Background to this inspection
Updated
5 October 2017
We carried out this inspection under Section 60 of the Health and Social Care Act 2008 as part of our regulatory functions. This inspection checked whether the provider is meeting the legal requirements and regulations associated with the Health and Social Care Act 2008, to look at the overall quality of the service, and to provide a rating for the service under the Care Act 2014.
This inspection took place on 31 August 2017 and was unannounced.
The inspection was undertaken by one adult social care inspector. Prior to the inspection we looked at all information available to us, including the Provider Information Return (PIR). The PIR is a form that the provider completes to demonstrate how they are meeting regulations and any improvements they plan to make.

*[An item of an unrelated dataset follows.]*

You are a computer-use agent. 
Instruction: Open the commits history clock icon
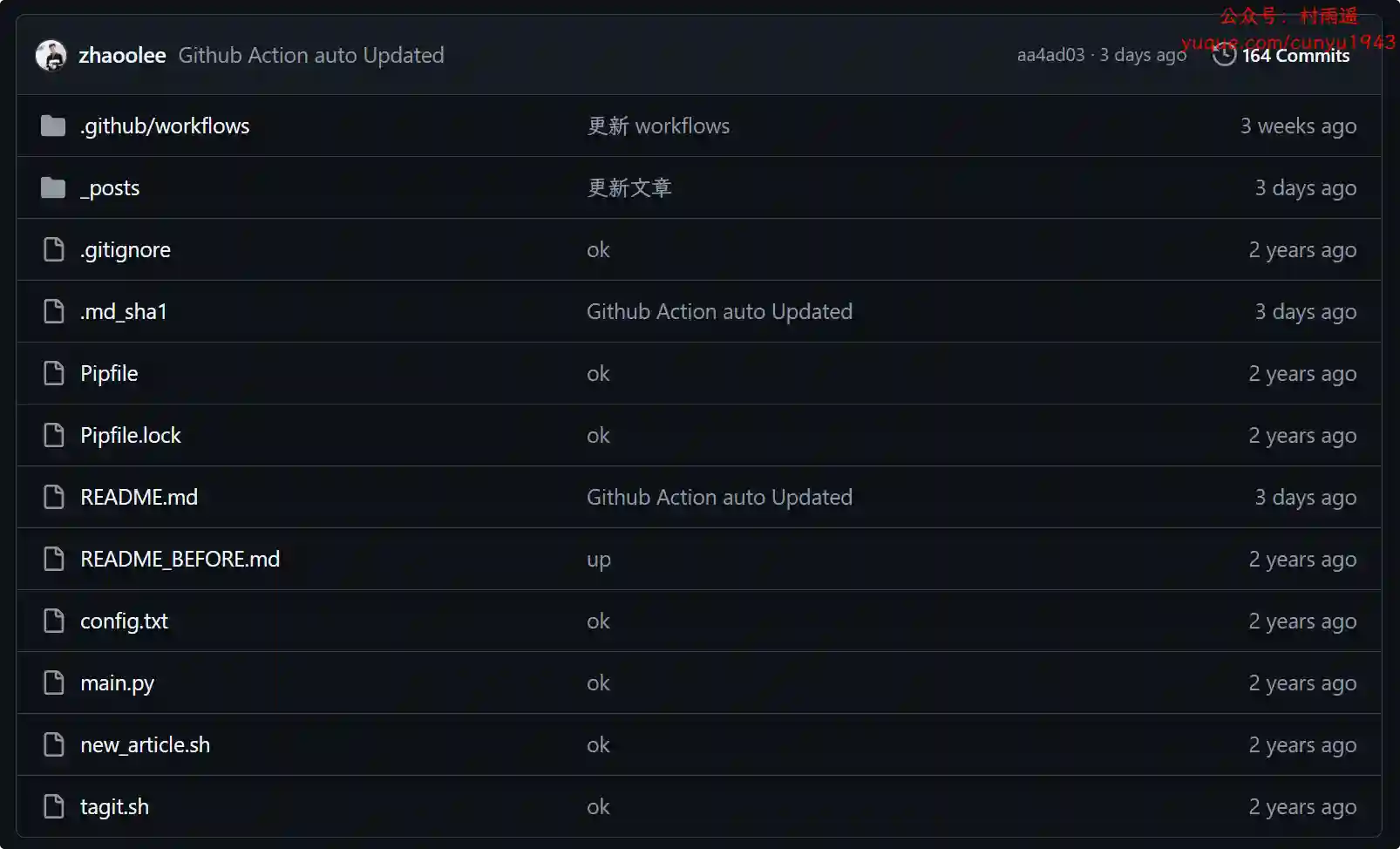1224,55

As part of our inspection we reviewed the support plans of three people living in the home. We spoke with two people who used the service and four members of staff. This included the registered manager, senior support worker and support staff. We spoke with two healthcare professionals. We also reviewed other records relating to the running of the home such as quality monitoring documents, complaints and medicines records.
Updated
5 October 2017
The inspection took place on 31 August 2017. This was an unannounced inspection. Our last comprehensive inspection took place in July 2016. No breaches of regulation were found at this time, however the service was rated as requires improvement.
The service provides care and accommodation for up to seven people with learning disabilities. At the time of our inspection there were six people living at the home.
There was a registered manager in place at the service. A registered manager is a person who has registered with the Care Quality Commission to manage the service. Like registered providers, they are ‘registered persons’. Registered persons have legal responsibility for meeting the requirements in the Health and Social Care Act 2008 and associated Regulations about how the service is run.
People’s rights were mostly protected in line with the Mental Capacity Act 2005 (MCA), however we did find occasions where the best interests decision making process had not been followed as it should. We also saw that for some decisions, staff were unable to find records of decisions that they said they had made using the MCA. This was an area of the service that required improvement.
Since our last inspection, the registered manager had made improvements to the outside environment; however further work was required to make sure it was fully suited to the needs of people in the home. The registered manager told us they had addressed this with the organisation.
We found that people received good care at the home and their needs were met by staff who were well trained and supported. Staff told us they had received the training they needed to meet people’s complex health needs. Staff confirmed they received regular supervision as an opportunity to discuss their performance and development needs.
Staff supported people in a kind and caring manner and were respectful in their communication. Staff used visual prompts to help people make choices. People were involved in giving their views and opinions about how the service should develop.
People using the service were safe because there were sufficient staff on duty to meet their needs. Staff had been trained in safeguarding vulnerable adults and were confident about reporting any concerns.
The service was responsive to people’s needs. People had clear support plans in place to describe how people should be supported. These were person centred in nature. Staff were knowledgeable about the people they supported and there was a keyworker system in place. This provided opportunity for people to build strong relationships with staff.
There was a system in place to respond to complaints. Any learning points from complaints were addressed with staff.
The home was well led. Staff were positive about the support they received and told us communication was good. Team meetings and shift handovers took place as a means of ensuring staff were aware of important information and developments in the service.
There were systems in place to monitor the quality and safety of the service provided. In the last 18 months, the provider had recognised that improvements to the service were required and an action plan had been devised. We saw that progress with the action plan was being made.